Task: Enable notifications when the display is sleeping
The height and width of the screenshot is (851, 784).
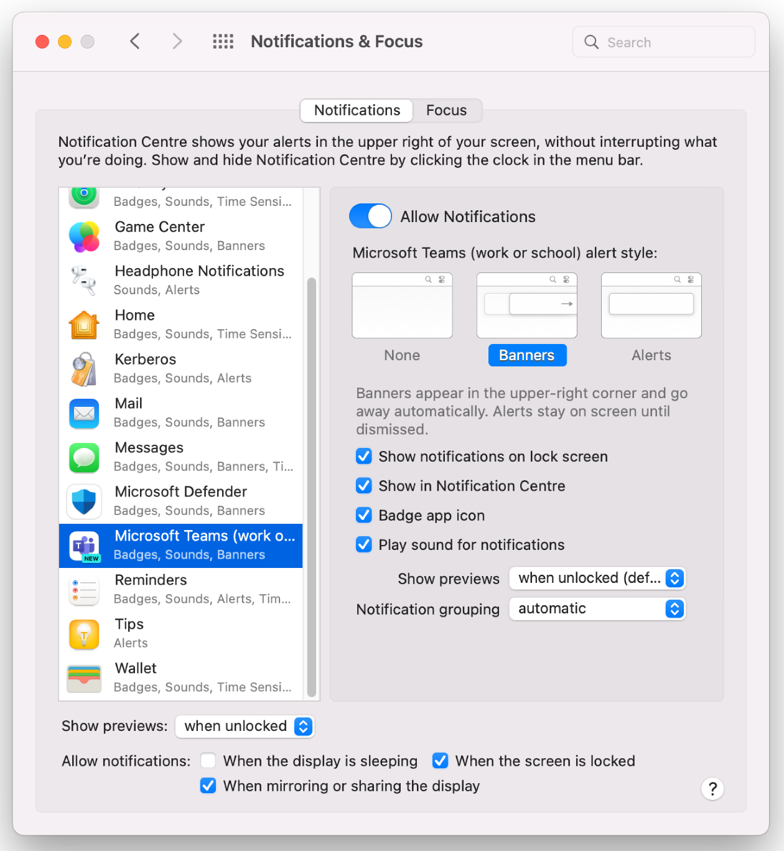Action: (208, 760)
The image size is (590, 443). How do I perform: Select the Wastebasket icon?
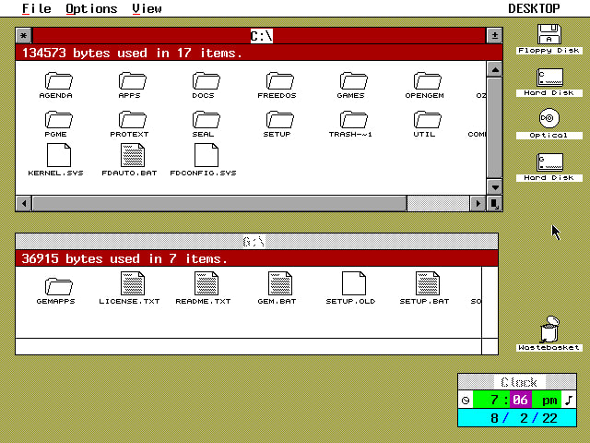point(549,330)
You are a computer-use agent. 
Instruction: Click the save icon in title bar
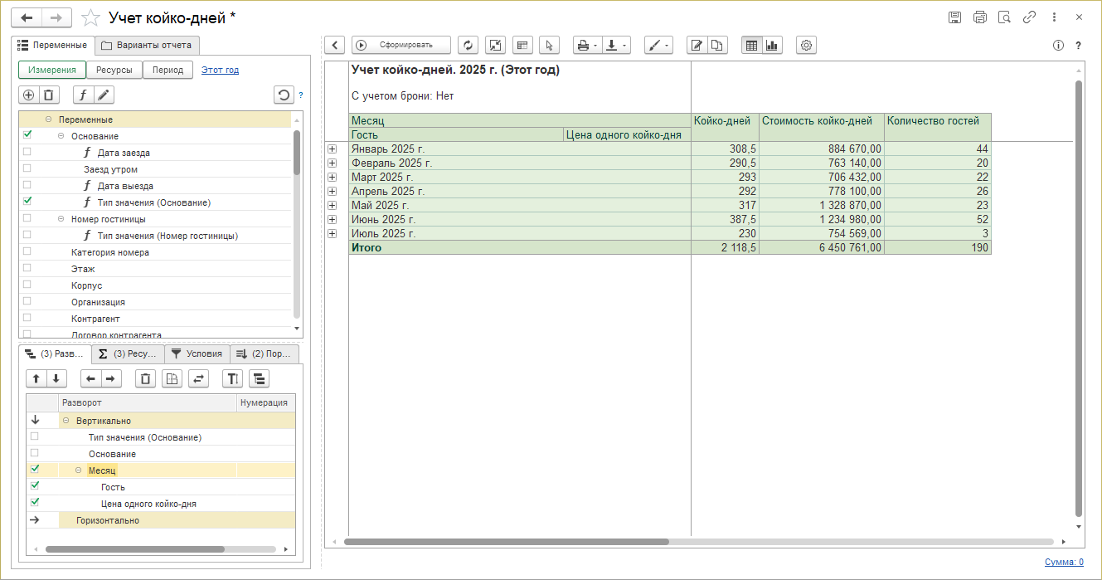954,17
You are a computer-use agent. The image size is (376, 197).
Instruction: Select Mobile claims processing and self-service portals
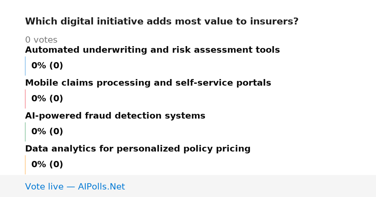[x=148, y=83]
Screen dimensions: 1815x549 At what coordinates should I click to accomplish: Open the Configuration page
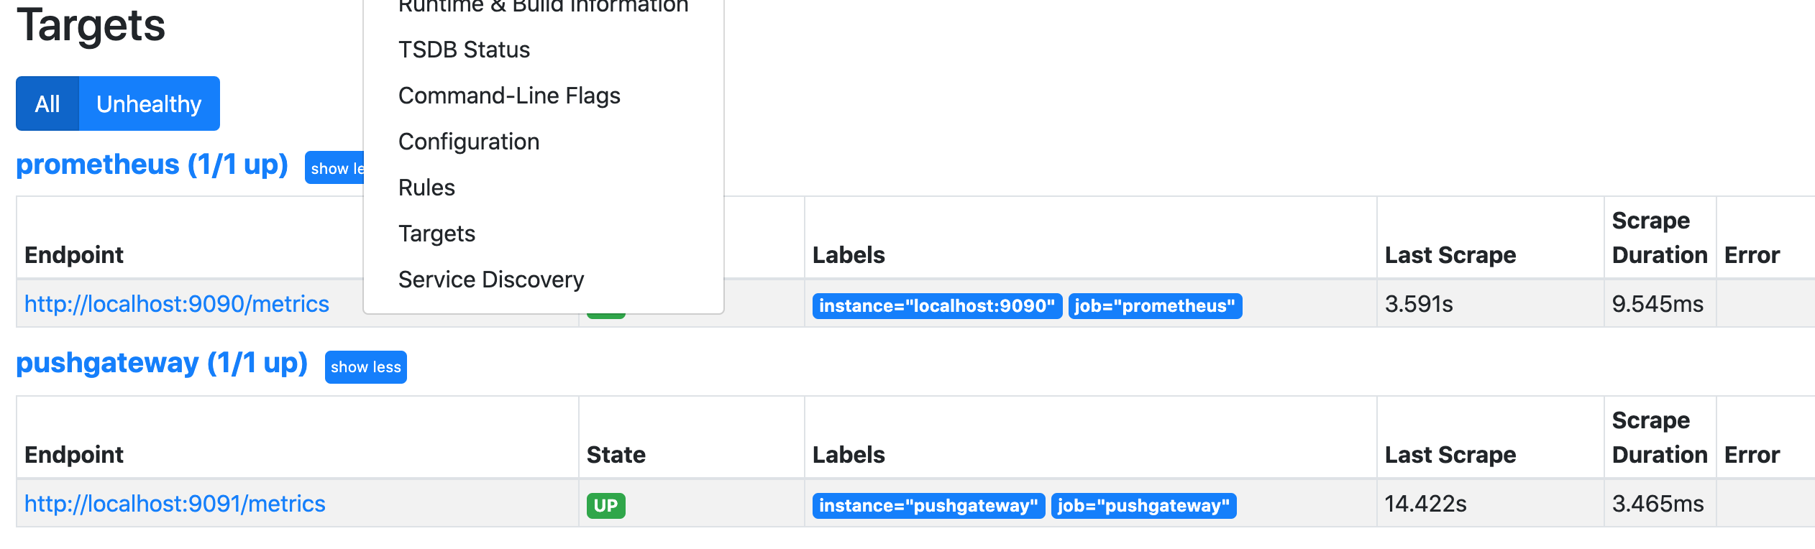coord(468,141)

============================================================

In the listing above, find each line where "agent" occurs and copy it.

SOLUTION TO THIS EXERCISE:
You are a computer-use agent. 
You are a computer-use agent. The image size is (376, 197).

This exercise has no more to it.